On April 14, Obama submitted to Congress the statutorily required report indicating his intent to pull Cuba off the list, beginning a 45-day congressional review period. That has expired, and Secretary of State John Kerry today made the final decision to rescind Cuba’s designation as a state sponsor of terrorism.
“The rescission of Cuba’s designation as a State Sponsor of Terrorism reflects our assessment that Cuba meets the statutory criteria for rescission,” State Department spokesman Jeff Rathke said today. “While the United States has significant concerns and disagreements with a wide range of Cuba’s policies and actions, these fall outside the criteria relevant to the rescission of a State Sponsor of Terrorism designation.”
Cuba, though, “is only more intransigent and uncompromising in its disrespect for universal values and freedoms” as it gets concessions from the United States, Menendez said.
“This approach of the U.S. giving and Cuba taking simply rewards the regime for decades of repression. The Castro regime is feeling vindicated for 50 years of brutality, making this announcement a further misstep in a profoundly flawed policy,” the senator continued.
Menendez stressed that the Castro regime “has not shown one iota of change in its actions that earned it a spot on the State Sponsor of Terrorism list.”
“Cuba still provides sanctuary to Joanne Chesimard, who remains on the FBI’s Most Wanted Terrorism List for the murder of New Jersey State Trooper Werner Foerster, it recently was caught sending arms to North Korea in the single largest violation of United Nations Security Council sanctions, and also received a shipment from a Chinese arms manufacturer that was seemingly headed for Colombia’s terrorist organization FARC,” he said. “Yet today Cuba was somehow delisted from this dishonorable list of State Sponsors of Terrorism. To this day, we have not seen one substantial step toward transparent democratic elections, improved human rights, freedom of assembly, or the ability to form independent political parties and trade unions on the island.”

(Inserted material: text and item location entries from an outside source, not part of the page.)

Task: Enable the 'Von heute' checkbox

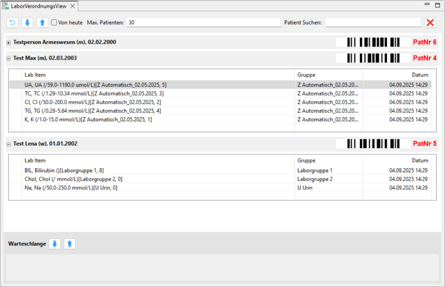Action: pos(54,23)
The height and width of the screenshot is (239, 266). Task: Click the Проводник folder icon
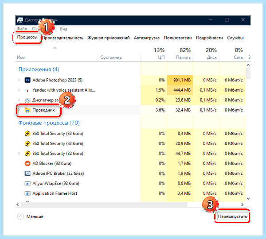(27, 110)
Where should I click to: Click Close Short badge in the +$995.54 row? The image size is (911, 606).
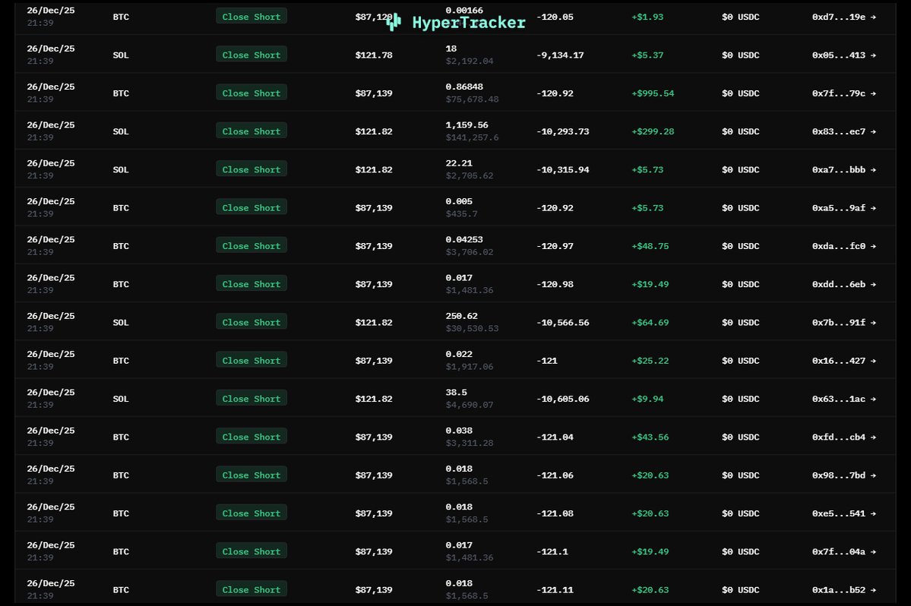pyautogui.click(x=251, y=93)
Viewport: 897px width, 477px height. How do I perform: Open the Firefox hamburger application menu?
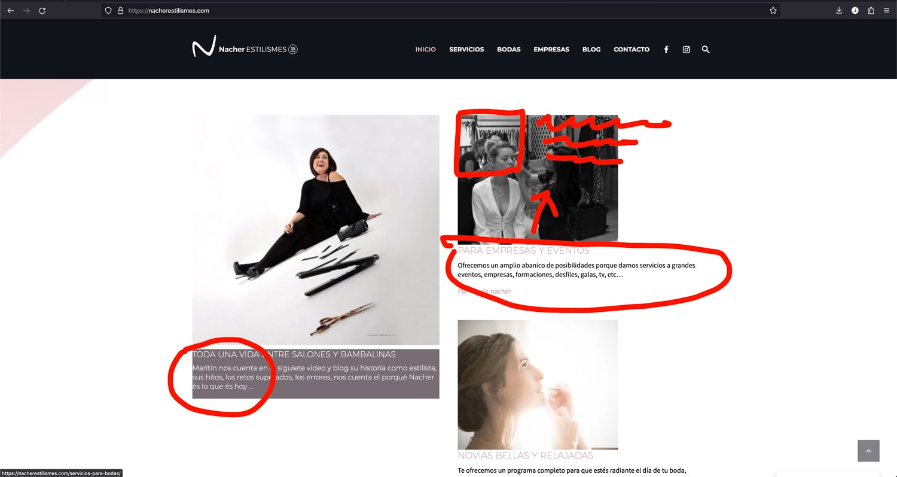[886, 11]
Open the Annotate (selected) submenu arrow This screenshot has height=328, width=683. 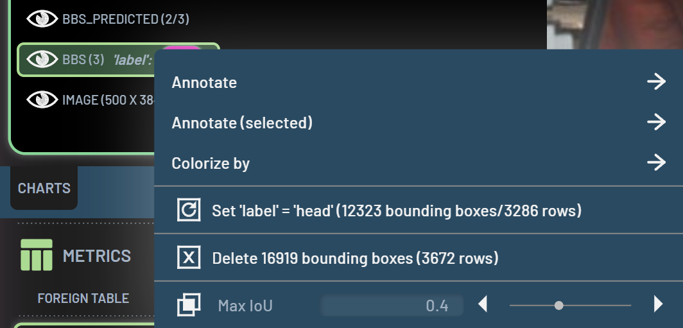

“It is terribly disconcerting that the list of unilateral concessions by the Obama administration continues to grow without any signs of reciprocity from a despotic and reinvigorated Castro regime. At the end of the day, decisions like this are doing nothing but depriving the Cuban people the liberties and freedoms they seek and deserve.”
Sen. Ben Cardin (D-Md.), who replaced Menendez as the top Dem on the Senate Foreign Relations Committee after the New Jersey senator was indicted by the Justice Department, disagreed, calling the delisting “a necessary step forward in establishing a more constructive relationship with Cuba.”
“The administration has conducted a thorough review and determined the Cuban government no longer provides support for international terrorism,” Cardin said, adding “this is an important step in developing a path toward a more constructive future, but in no way does it ignore the ongoing violations of human rights in Cuba, the detentions of political dissidents, and the Cuban government’s harboring of American fugitives wanted for crimes, including the murders of U.S. law enforcement officers.”